Castor oil is a vegetable oil derived from the seeds of the castor oil plant Ricinus communis. The castor oil plant is primarily grown in Africa, South America, and India. India is actually known as the world leader in castor oil production. The United States and China are the primary importers (1).

Castor oil is produced by cold-pressing castor seeds and then applying heat. It’s not considered an edible oil, and makes up only a fraction of the world’s vegetable oil production.

Historically, castor oil has been used as an effective laxative. It’s also been used to induce labor. But today, castor oil is widely used as an ingredient in cosmetics. According to a safety review for castor oil, castor oil was used in over 900 cosmetic products in 2002 (2).

Castor oil has many potential benefits. These include:

Preventing wrinkles

Castor oil contains antioxidants that fight free radicals in your body. Free radicals are responsible for accelerating the aging process, making wrinkles appear sooner.

Fighting acne

Castor oil has antibacterial properties. Bacteria on your face can clog pores and lead to acne.

Reducing puffiness

Castor oil has anti-inflammatory properties, which can help reduce swelling and puffiness (3). It could reduce the size of inflamed pimples or eye bags as well.

Moisturizing

Moisture keeps your skin looking young, shiny, and healthy. Moisture also prevents wrinkles.

Soothing sunburn

Due to its anti-inflammatory properties, castor oil may ease the pain associated with sunburn. Its moisturizing qualities may also reduce peeling.

Fighting dry lips

Castor oil is a very common ingredient in both lipstick and lip gloss. If you have dry lips, skip the color and use castor oil. But you may want to mix it with a better-tasting oil, like coconut oil.

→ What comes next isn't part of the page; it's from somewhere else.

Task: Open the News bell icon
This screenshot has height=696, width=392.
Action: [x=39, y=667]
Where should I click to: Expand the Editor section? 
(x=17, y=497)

Promoting overall skin health

Castor oil is full of healthy fatty acids. Fatty acids are essential to maintaining good skin health (4).

Castor oil is thick, so you should mix it with a carrier oil before putting it on your face. Common carrier oils include:

  • coconut oil
  • almond oil
  • olive oil

You could also add it to shea butter for an extra-moisturizing effect.

Apply this mixture to your face before bed, after cleaning your skin. You can leave the oil on overnight or wipe it off with a warm cloth after one to five minutes.

Research into the topical application of castor oil is extremely limited. One 2012 study found significant antioxidant and antibacterial effects in castor oil (5).

The chemical composition of castor oil has been identified by scientists. About 90 percent is made of ricinoleic acid, which is a potent fatty acid (2). There’s no research into the use of castor oil directly on the face.

The safety review also found that the topical application of castor oil irritated the skin of some people with dermatitis (2). If you have dermatitis or another skin condition, consult your doctor before using any new products.

The FDA also found some evidence that castor oil could irritate the eyes.

Castor oil isn’t just for relieving constipation anymore. Many people are experimenting with the dermatological benefits of castor oil. Medical research, however, has yet to follow their lead.

Currently, castor oil is approved for use as an ingredient in cosmetics, but there’s very little research into direct application. There’s no research evaluating the safety of castor oil on the face specifically.

There are many oils that have proven benefits to the skin. Before choosing an oil to apply to your face, do some research about other vegetable oils, like coconut oil and avocado oil.